The title may look rather alarming, I’m referring to the RAT of course but it could equally well be the serious drought! More about ‘the rat’ later. Firstly my apologies for not writing my blog last month, but I was away on rather a lovely holiday (one of ‘my readers’ actually noticed – so Thank-you Mary!).

I did return in time to join the litter-pick on March 17th when the reserve was looking incredibly tidy, with cleared glades and meadows and last year’s undergrowth well rotted back, all ready for the new spring. Small stinging nettles, hogweed, cow parsley, goose grass, dog’s mercury and wild arum were already starting to create a new green carpet. Celandine leaves covered the damp places. Ten days of seriously high temperatures for March have followed, so now the yellow celandine flowers are open and many trees are already in leaf – horse chestnuts have unfurled their buds enough for the flowers to show through; willows are dripping with greenery, elder is open and sycamore buds are beginning to swell. At the top of the park the daffodils are so early that they will have peaked before the holidays. I was slightly amazed to hear a cock pheasant call from around the meadow area on the 17th, and even more surprised when a female appeared on our lawn (a considerable distance from the meadow!) a fewdays later. Now alerted by Peter that a male and three hen pheasants have taken up residence close to the hide, the reason is apparent …… ready access to grainon the ground, which brings us back to ‘the rat’…. obviously there for the same reason. This morning , as well as watching the brilliantly coloured cock pheasant strutting in the meadow, I watched the brown rat make five trips out from the dead reed mace cover to gather mouthfuls of small stalks, taking them back to build a nest in a convenient ‘grain raiding’ location. Unfortunately, this is the wrong sort of rat, it’s ‘ratty’ the water vole that we’d like to see back in the park.
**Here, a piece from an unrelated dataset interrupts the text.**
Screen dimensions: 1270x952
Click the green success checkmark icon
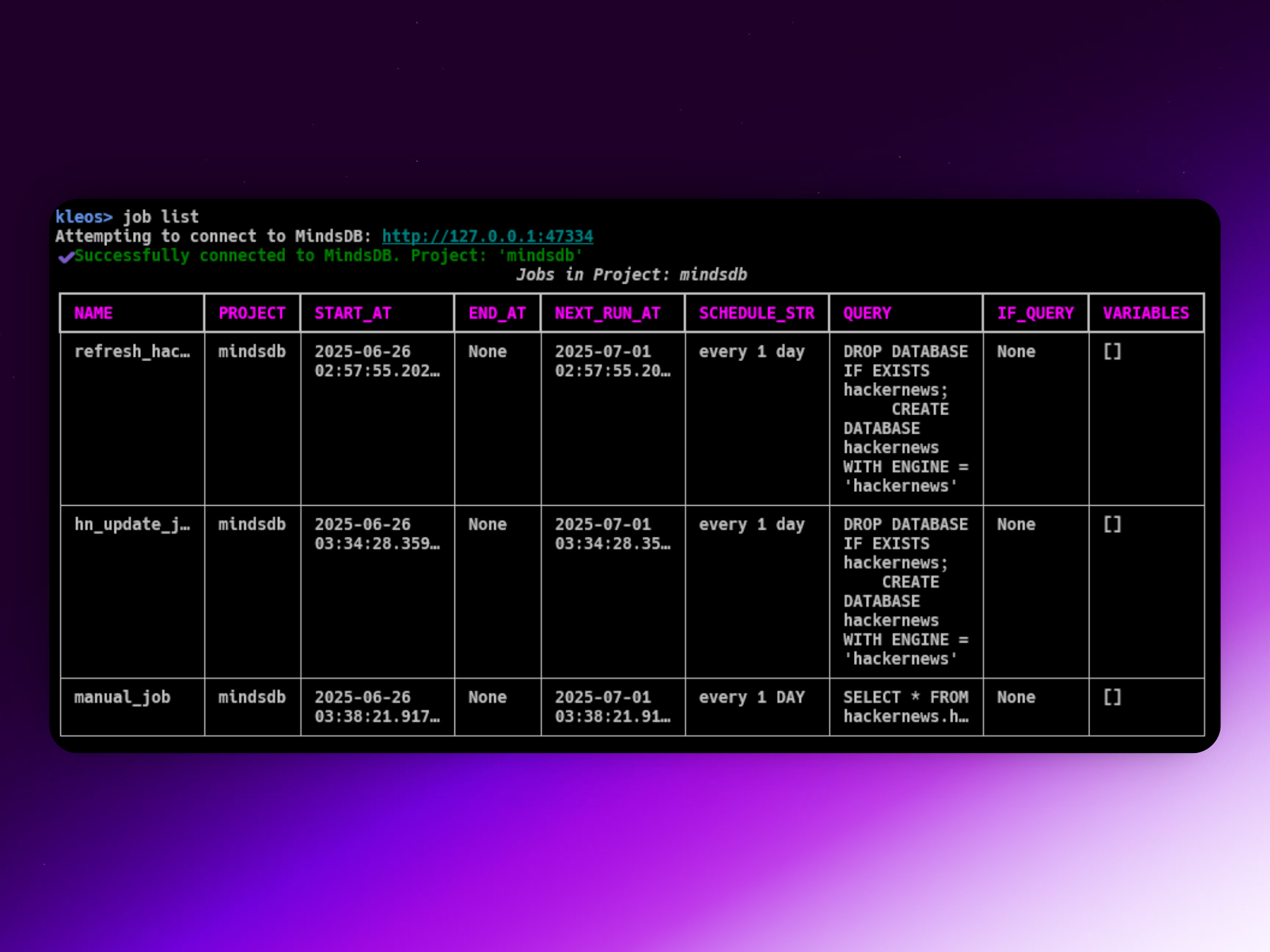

I also went out this morning to listen to bird-song: migrant chiff chaffs and blackcaps, wrens by the river and nuthatch ‘whe-het’ calls from the tree tops. It was enjoyable in the sunshine, although it was 10 degrees cooler than last week. I chose to walk through the northern end of the reserve, from the playing fields, to see the full extent of the lack of ground water. The three new ponds are completely dry and the old established ‘Archie’s pond’ just has mud with a few moorhen footprints, no water at all. The loss of this pond will be very serious as the great crested newts would have returned here to breed earlier in the year. Frog spawn, despite being protected by jelly, was left rotting in the small channel, which flowed from springs in the watercress beds, after it dried up – as shown in Bridget’s photos. This small stream, regularly cleared in autumn by FoCP and HMWT members, used to be delightful to see, with its clear water and gravel bed; a serious loss to us but even more so to the invertebrates, such as caddis fly, dragonfly and damsel fly whose larvae would have been developing there. Signal crayfish, our alien invaders, would have been left high and dry, unless they made it back to the river; even here the levels are much lower now, with a wide area of reeds to each bank and scarcely any water flowing over the weirs. This drought is getting to be a very serious issue and a summer deluge of 2007 proportions will be needed to restore the aquifers. Watford’s water is supplied from artesian wells under the chalk and without doubt abstraction by humans for industry, agriculture and homes is contributing to the loss of our chalk streams. Whilst we wait for rain, everyone will have to start to conserve water and reduce usage. Good advice from the Watford U3A gardening group is to plant fewer potted plants this summer as they do require so much watering, and to use recycled water whenever possible.

Nature usually has a way of bouncing back, but not always – loss of biodiversity is a real possibility – but regrettably I have last minute news – the rat count is rising!